I can see why the school are worried. I’d cooperate with the school and social services fully as that’s in the best interests of the child.

ArmWrestlingWithChasNDave · 28/06/2022 07:17

A lot of things here don't add up, and it seems like we can throw paranoia or a related personality disorder into the list. I'm glad this little girl is on SS's radar and I hope they can help her. Sadly a child's life needs to be in imminent danger before they'll do much.

MadameMinimes · 28/06/2022 07:30

In my area (and I make referrals to social services in at least 3 different local authorities as part of my job) the situation is just as @LisaSimpson77 describes. A lot of referrals are closed following a simple phone call or stepped straight down to Early Help.
For it to result in a visit at all, someone at social services had to decide that the report met the threshold for statutory involvement. This is a pretty high threshold and in practice the threshold is usually higher than it looks on paper. Even a stern conversation about a water bottle just wouldn’t reach the threshold. It would be an Early Help case. For there to be three visits there would have had to be concerns that went beyond what has been described here that were not allayed by the first visit by the social worker. Something here just doesn’t add up. Social workers are stretched to breaking point and they just don’t have time to make multiple follow up visits to homes where everything is amazing and the parents are farting rainbows.

FabFitFifties · 28/06/2022 07:43

fUNNYfACE36 - are there? What red flags? Are you being sarcastic? I hope so. This whole post is worrying, with gaping holes in terms of context.* *

FabFitFifties · 28/06/2022 07:47

Oblomov22 it's not his "dd"

Ohnohedident · 28/06/2022 07:48

Blimy, is this the society we live in now. Where personal decisions have to be run by government bodies for approval?

All the posters going on about the child calling her stepdad dad and how long they were dating before they settled down together, I wonder how you would feel if intimate decisions of yours had to be run by the local authority for approval first?

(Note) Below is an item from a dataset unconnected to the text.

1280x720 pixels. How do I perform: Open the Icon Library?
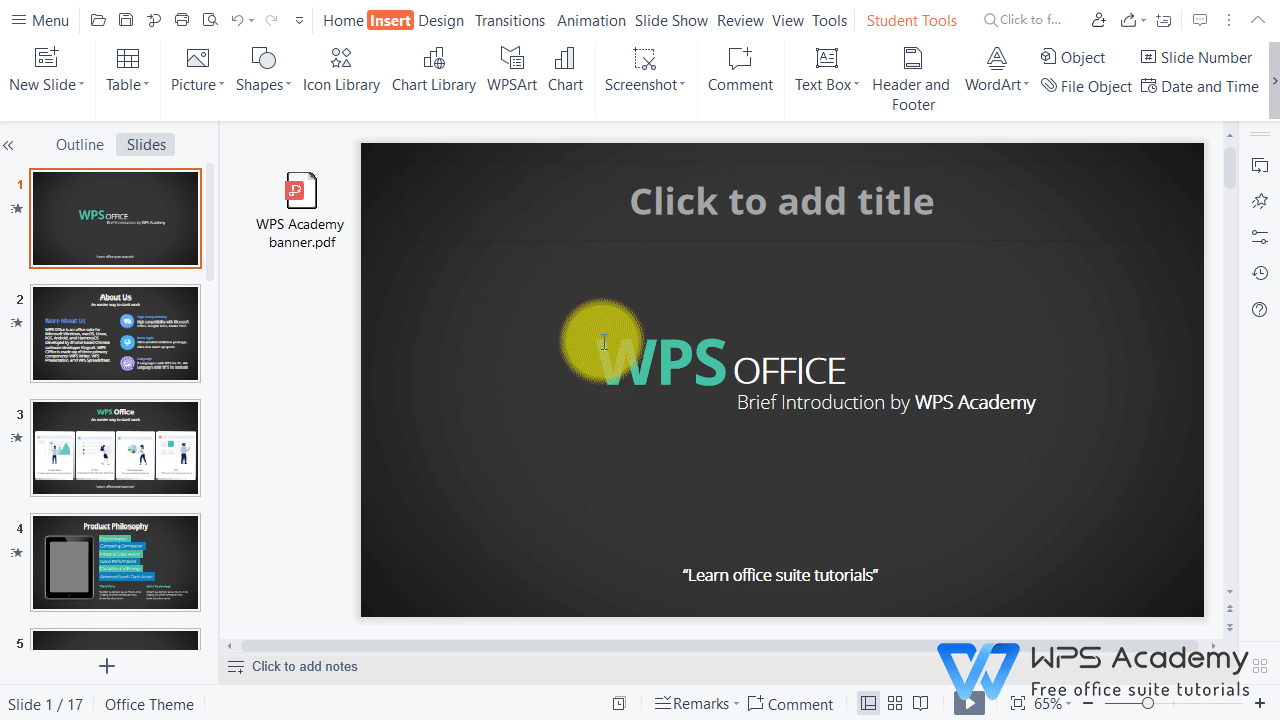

If, and only if, they have reason to think an offence has occured then they should inform the authorities, otherwise this is harrassment.

HarvestFly · 28/06/2022 07:55

@Ohnohedident can you not see there's a lot more to this story.
Why on earth would someone have walked up to him at 1st day at school and told him the head teacher would have issues with him? That's not something that would normally happen
Just think about it. Who was that person and what prior knowledge do they have of the OPs background?

Ohnohedident · 28/06/2022 07:56

The OP said that before he met his partner she was not meeting the childs needs (and possibly the abusive ex as well) I assume this is what brought her to the attention of SS.
Once in the system they can focus on easy targets, co-operative people are an easy win and they can tick their boxes off without much agro and awkward situations.
I would still advise to bend over backwards to keep them happy tho, as these people have real power over your life.

idonthavetimeorhis · 28/06/2022 07:57

OP, if you are concerned about Children's Social Care being involved with your family (even if this is in the past), or you feel you are being referred for intervention without good reason, then visit the Family Rights Group. They have a very helpful forum where parents/carers can voice their concerns and these will be answered by an online professional advisor.

Ohnohedident · 28/06/2022 07:58

The head has a rep for abusing his power with anyone he thinks does not fit in his school?